• _Текст для чтения_

Под запрет попадали имена ряда исторических деятелей. Только одно упоминание в разговоре имен Отрепьева, Шуйского, Мазепы, Разина и некоторых других «черных героев» русской истории с неизбежностью вело к розыску и наказанию виновного. Примечательно, что только в явно негативном смысле упоминался царь Борис Годунов. В манифесте 14 апреля 1741 года с ним сравнивали свергнутого незадолго перед этим регента Бирона, претендовавшего на полную власть в империи. Иначе было с Иваном Грозным. Петр I считал его великим государем, и на триумфальных воротах в Москве зрители могли видеть портрет Ивана Грозного с надписью «Начал» и парный ему портрет Петра I с выразительной надписью «Усовершенствовал». На следствии в 1740 году Артемия Волынского обвиняли в том, что он называл Ивана IV тираном.
Данные политического сыска XVIII века убеждают, что для народа не существовало ни одного доброго, мудрого, справедливого монарха. А уж о моральном облике почти всех государей народ имел устойчивое отрицательное мнение. Люди, сами далекие от праведной жизни, были необыкновенно требовательны к нравственности своих повелителей. Процесс разрушения святости самодержавия резко усилился с того момента, когда в конце XVI века вымерла династия Рюриковичей и началась борьба за трон. Мне кажется, что пришедшая к власти после Смуты династия Романовых за 300 лет своего господства так и не сумела утвердиться в сознании народа как законная и авторитетная власть. В народе рождалось и жило множество легенд об «истинном царе», добром и справедливом. Они могли возникнуть только потому, что правящего царя народ считал не «истинным», «не прирожденным». Поведение государей XVIII века как бы постоянно подтверждало «неистинность» происхождения членов династии Романовых. Петр I своим «плебейским» поведением, невиданными реформами и малопочтенными в глазах народа адюльтерами сильно разрушил святость восприятия самодержавия. Женщины, сидевшие после него на русском троне, окруженные любовниками и проходимцами, усугубили этот разрушительный процесс. Скабрезные истории, размножаемые слухами (как тогда говорили, «эхом»), разрушительно действовали на образ помазанника Божьего в сознании людей. Дворцовые перевороты силами гвардии и стали возможны благодаря тому, что гвардейцы, стоя на постах во дворце, видели «оборотную», закулисную сторону жизни монархов.

• _Фрагменты данных_

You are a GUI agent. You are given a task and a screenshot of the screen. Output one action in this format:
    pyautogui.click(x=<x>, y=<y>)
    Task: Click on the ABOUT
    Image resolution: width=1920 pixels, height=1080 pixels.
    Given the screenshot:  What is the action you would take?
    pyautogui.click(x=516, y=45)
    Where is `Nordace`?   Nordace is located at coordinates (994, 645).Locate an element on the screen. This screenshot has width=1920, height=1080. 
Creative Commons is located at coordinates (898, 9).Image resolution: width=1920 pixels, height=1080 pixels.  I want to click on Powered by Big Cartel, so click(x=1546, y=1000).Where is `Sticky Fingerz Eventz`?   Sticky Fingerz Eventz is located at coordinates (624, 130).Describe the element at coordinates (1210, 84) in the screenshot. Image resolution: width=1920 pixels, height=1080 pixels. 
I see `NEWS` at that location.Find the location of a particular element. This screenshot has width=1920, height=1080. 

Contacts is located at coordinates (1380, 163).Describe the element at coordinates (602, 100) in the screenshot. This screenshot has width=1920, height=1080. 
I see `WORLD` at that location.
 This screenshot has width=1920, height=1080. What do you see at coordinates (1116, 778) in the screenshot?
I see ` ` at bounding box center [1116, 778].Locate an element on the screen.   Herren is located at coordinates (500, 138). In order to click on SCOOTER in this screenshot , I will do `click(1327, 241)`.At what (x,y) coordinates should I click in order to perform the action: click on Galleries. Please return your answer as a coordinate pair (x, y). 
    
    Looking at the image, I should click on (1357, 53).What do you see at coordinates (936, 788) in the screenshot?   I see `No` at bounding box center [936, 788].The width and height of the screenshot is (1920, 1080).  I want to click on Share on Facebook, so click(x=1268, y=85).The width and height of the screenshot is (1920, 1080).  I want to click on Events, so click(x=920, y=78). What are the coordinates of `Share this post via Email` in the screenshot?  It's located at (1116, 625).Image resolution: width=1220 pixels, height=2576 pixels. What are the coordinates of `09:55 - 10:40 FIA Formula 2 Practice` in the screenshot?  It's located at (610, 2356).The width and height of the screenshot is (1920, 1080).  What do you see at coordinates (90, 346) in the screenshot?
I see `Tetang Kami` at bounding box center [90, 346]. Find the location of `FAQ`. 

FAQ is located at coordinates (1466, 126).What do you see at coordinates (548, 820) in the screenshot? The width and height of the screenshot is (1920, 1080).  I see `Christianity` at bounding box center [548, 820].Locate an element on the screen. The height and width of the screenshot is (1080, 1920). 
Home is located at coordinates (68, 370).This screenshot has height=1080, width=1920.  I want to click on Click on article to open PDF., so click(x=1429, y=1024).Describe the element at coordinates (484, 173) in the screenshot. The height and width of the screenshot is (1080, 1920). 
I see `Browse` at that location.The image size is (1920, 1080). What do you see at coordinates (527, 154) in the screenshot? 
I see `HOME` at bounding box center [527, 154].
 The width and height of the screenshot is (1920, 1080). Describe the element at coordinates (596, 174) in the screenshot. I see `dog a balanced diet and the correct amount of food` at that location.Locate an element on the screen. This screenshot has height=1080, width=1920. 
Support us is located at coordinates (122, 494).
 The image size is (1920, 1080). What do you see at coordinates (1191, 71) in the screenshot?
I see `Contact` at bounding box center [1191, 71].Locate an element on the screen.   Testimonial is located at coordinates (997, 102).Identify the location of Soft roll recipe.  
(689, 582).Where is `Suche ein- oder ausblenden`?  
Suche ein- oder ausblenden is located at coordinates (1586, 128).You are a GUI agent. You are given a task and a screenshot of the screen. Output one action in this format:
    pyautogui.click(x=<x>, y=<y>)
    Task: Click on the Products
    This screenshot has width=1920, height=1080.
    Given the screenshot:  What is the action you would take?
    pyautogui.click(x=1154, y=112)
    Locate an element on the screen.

• _Задание_
Воспроизведите без изменений фрагмент текста о политическом сыске XVIII века от слов «Под запрет попадали» до слов «Ивана IV тираном.» включительно.

• _Итоговый ответ_
Под запрет попадали имена ряда исторических деятелей. Только одно упоминание в разговоре имен Отрепьева, Шуйского, Мазепы, Разина и некоторых других «черных героев» русской истории с неизбежностью вело к розыску и наказанию виновного. Примечательно, что только в явно негативном смысле упоминался царь Борис Годунов. В манифесте 14 апреля 1741 года с ним сравнивали свергнутого незадолго перед этим регента Бирона, претендовавшего на полную власть в империи. Иначе было с Иваном Грозным. Петр I считал его великим государем, и на триумфальных воротах в Москве зрители могли видеть портрет Ивана Грозного с надписью «Начал» и парный ему портрет Петра I с выразительной надписью «Усовершенствовал». На следствии в 1740 году Артемия Волынского обвиняли в том, что он называл Ивана IV тираном.